LoopVectorize is using this number to control the amount of interleaving/unrolling it does. The idea being that inverleaving is beneficial until you create too much register pressure (i.e., until you start spilling).

I don't think that setting this to 1 is a good idea. Perfectly reasonable changes to the loop vectorizer in the future could cause this to completely disable vectorizer. You should set this, I suspect, to the maximum number of registers you can have per thread at full occupancy.

bkramer added inline comments.Apr 27 2018, 1:54 AM
lib/Target/NVPTX/NVPTXTargetTransformInfo.h
53 ↗(On Diff #144136)

This is intentional. I want to keep LoopVectorizer as conservative as possible for now. I have benchmarks where SLP makes a clear improvement, for LV it's much less clear and it has the potential of causing huge regressions, especially since NVPTX TTI is not yet tuned for it.

Happy to reword the comment more in case that's still unclear and put in a note to revisit making the LV more aggressive. WDYT?

This revision was automatically updated to reflect the committed changes.
hfinkel added inline comments.Apr 27 2018, 6:50 AM
lib/Target/NVPTX/NVPTXTargetTransformInfo.h
53 ↗(On Diff #144136)

Please give the TTI functions meaningful values. It's perfectly plausible that this can be used for something else in the future, and you're just asking for trouble when we do need to change this later because the delta is bound to be large.

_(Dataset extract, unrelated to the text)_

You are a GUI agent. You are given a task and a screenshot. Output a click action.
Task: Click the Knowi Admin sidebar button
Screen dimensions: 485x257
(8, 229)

That having been said, we certainly do want the LV to be conservative in terms of increasing register pressure. Luckily, we have a separate TTI function for that:

unsigned getMaxInterleaveFactor(unsigned VF) const;

make this function return 1 for all values of VF. I believe this is the default, but in this case, I recommend explicitly overriding it with a comment about explicitly wanting to be conservative about reducing register pressure. In terms of the LV, this should have the same current effect.

As I recall, the register file size on a Volta, for example, is 256kB/SM and you can have 2048 threads/SM, so that leaves 32 32-bit registers per thread at full occupancy. Thus, I'd recommend setting this number to 32.